Friday, February 3, 2012

Triple Salted Caramel Cupcakes

     Yesterday was Groundhog's Day. What a strange holiday. It's also my husband's birthday, and according to my facebook page, I have three other friend's who share his birthday. Besides considering what special dessert to make for J's birthday, I was thinking of the movie Groundhog's Day. I guess the point or lesson of the movie could be to be better than you were the day before. Unfortunately, we can't go back and redo the things that stink in our days (but that is for another type of blog isn't it?). That made me think of last year's birthday trifle that E and I made for his birthday. It sure would be hard to beat that! Then I found this recipe. Brown sugar cupcakes with salted caramel filling, caramel buttercream frosting, and caramel sauce drizzle. Are you kidding me? My obsession with salted caramel started around Christmas when my mom gave me a salted caramel chocolate from Crate and Barrel. I just can't get enough. 

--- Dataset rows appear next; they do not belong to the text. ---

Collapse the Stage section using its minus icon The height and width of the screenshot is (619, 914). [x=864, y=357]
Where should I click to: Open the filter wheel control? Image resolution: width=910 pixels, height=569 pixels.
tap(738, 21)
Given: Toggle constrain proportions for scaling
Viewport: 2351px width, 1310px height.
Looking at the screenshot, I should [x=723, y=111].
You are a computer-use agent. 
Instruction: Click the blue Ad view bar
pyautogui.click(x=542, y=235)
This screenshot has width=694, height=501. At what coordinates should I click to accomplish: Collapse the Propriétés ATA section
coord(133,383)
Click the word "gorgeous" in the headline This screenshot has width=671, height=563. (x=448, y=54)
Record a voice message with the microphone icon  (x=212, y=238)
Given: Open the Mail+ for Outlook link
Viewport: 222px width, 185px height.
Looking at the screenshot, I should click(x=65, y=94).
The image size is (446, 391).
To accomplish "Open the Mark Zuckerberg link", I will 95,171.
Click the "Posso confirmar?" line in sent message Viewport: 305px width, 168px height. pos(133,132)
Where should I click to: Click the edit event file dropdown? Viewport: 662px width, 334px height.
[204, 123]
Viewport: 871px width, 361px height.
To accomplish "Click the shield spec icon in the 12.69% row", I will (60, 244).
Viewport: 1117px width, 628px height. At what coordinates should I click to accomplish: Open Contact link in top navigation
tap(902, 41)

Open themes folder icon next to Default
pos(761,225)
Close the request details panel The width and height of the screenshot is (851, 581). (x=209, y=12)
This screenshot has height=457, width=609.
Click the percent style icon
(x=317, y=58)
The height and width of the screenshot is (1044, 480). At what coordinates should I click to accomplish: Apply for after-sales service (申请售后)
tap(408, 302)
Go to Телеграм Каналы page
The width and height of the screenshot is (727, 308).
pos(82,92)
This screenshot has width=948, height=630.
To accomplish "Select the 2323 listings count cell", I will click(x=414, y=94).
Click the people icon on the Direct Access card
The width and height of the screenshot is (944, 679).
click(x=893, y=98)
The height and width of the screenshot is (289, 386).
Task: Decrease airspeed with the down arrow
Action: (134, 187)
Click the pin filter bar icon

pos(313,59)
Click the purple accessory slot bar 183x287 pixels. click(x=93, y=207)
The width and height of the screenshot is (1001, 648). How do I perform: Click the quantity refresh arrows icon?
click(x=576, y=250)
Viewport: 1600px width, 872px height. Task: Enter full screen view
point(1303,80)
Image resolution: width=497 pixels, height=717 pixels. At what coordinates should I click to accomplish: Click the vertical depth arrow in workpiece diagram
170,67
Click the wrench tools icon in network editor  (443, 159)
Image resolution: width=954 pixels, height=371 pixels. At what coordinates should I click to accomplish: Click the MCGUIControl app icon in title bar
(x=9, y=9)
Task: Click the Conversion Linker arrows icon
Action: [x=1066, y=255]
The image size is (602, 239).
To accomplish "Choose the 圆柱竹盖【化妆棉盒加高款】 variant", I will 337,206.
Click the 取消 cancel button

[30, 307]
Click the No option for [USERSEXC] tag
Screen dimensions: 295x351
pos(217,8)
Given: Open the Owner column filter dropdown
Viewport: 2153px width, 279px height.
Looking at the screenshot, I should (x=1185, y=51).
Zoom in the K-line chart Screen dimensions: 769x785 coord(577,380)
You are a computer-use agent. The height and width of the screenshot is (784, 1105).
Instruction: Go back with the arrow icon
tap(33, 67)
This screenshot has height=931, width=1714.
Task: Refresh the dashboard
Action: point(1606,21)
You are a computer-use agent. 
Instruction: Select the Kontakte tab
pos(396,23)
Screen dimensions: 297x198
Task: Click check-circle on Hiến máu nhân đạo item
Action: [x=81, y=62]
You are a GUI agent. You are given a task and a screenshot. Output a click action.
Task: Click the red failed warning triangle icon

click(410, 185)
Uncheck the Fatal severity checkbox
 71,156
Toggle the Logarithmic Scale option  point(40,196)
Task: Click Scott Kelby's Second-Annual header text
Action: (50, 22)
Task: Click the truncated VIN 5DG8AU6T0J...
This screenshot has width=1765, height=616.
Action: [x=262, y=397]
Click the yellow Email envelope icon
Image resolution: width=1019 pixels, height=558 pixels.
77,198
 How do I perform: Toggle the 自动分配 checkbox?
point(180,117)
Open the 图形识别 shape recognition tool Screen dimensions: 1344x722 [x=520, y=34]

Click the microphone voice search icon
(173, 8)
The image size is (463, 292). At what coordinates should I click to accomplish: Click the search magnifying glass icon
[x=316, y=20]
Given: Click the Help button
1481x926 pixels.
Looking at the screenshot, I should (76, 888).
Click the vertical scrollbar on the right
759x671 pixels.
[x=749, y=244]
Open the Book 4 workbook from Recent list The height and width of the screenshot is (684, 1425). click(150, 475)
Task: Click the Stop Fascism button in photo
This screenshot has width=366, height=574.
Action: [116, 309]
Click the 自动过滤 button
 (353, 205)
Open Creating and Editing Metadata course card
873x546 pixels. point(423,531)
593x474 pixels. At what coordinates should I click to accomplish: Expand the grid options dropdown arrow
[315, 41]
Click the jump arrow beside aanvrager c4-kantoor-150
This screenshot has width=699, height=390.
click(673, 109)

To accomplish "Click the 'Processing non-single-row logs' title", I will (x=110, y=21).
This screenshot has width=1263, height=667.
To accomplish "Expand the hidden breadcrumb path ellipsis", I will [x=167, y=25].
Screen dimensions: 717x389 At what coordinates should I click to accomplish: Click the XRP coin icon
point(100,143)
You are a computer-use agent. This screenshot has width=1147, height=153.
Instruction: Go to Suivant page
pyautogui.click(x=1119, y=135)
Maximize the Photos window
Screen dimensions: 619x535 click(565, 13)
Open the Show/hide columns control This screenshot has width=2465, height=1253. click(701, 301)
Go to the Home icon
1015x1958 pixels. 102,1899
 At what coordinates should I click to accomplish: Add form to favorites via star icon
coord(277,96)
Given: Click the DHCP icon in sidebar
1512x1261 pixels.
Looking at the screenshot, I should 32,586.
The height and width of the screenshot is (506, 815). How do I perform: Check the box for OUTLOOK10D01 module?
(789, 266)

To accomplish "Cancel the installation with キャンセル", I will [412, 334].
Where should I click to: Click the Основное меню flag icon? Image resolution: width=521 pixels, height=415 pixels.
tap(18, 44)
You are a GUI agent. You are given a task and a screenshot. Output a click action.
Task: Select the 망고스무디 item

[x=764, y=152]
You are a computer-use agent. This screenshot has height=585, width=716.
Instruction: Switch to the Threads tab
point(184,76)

     I wasn't even going to attempt that fancy caramel flourish that Sprinkle Bakes did. The caramel drizzle would have to suffice...as if caramel drizzle isn't good enough anyhow. Besides some caramel filling fiasco, that was completely my fault (I tried to do things a different way and should have just followed directions), these were pretty easy to make. They took some time, but they are so worth it! We ended up eating dinner and having these at a friend's house, and we didn't even bring any home. Everyone loved them!
     The main change I made from the original recipe was to use only salted butter. I just don't buy unsalted because I don't like the flavor as much. I couldn't believe how much butter I used...but that is why they were so good, right? But it's not like I ate all 16 cupcakes. I shared them with friends!
Cupcakes:
1-1/2 cups flour
1 tsp baking powder
1/4 tsp sea salt
1 stick butter, room temp
1 cup plus 2 Tbl brown sugar
2 eggs, room temp
1 tsp vanilla
1/2 cup plus 2 Tbl buttermilk
  • Preheat oven to 325*. Line muffin tins with papers. Combine flour, baking powder, and sea salt.
  • In a separate bowl, cream butter and brown sugar (Med-high) until fluffy. Add eggs and vanilla. Mix and scrape down the sides of the bowl. Add flour mixture in three batches, alternating with two batches of the buttermilk. 
  • Divide batter evenly among lined cups, filling about halfway full. Bake for 25 minutes. When done, transfer to wire rack and cool for 10 minutes. Turn out cupcakes and let cool completely.
Salted Caramel Filling:
1/2 cup sugar
3 Tbl butter, cubed
1/4 cup plus 1 Tbl heavy cream, room temp
  • Melt sugar in saucepan (Med-high). Whisk sugar as it melts and cook until it becomes deep amber colored. Add butter and stir until melted. Pour in heavy cream and whisk until you get a smooth sauce. Remove from heat and cool slightly.
  • Cut a small round piece out of the top of each cooled cupcake and pour in 1tsp of caramel. Don't be tempted to use a cupcake filler/decorator bag . I had caramel everywhere! 
  • Replace the cake piece and set cupcakes aside. Save the rest of the caramel filling for drizzle on finished cupcakes
Salted Caramel Buttercream Frosting:
1/4 cup sugar
2 Tbl water
1/4 cup heavy cream
1 tsp vanilla extract
2 sticks butter
1/2 tsp sea salt
1-1/2 cups powdered sugar
  • In saucepan, stir sugar and water. Bring to boil over medium-high heat. Cook without stirring until mixture turns deep amber colored. Remove from heat and slowly add in cream and vanilla, stirring until smooth. Let caramel cook for 20 minutes until barely warm but still pourable. It should be pretty thick.
  • In a mixer, beat butter and salt until fluffy.Reduce speed to low and add powdered sugar.
  • Scrape down sides of bowl, and add caramel. Beat on medium high until light and airy and completely mixed. If your icing is runny, refrigerate 15-20 minutes to thicken it up.
  • Top caramel filled cupcakes with frosting
  • Use leftover caramel filling to drizzle over frosting.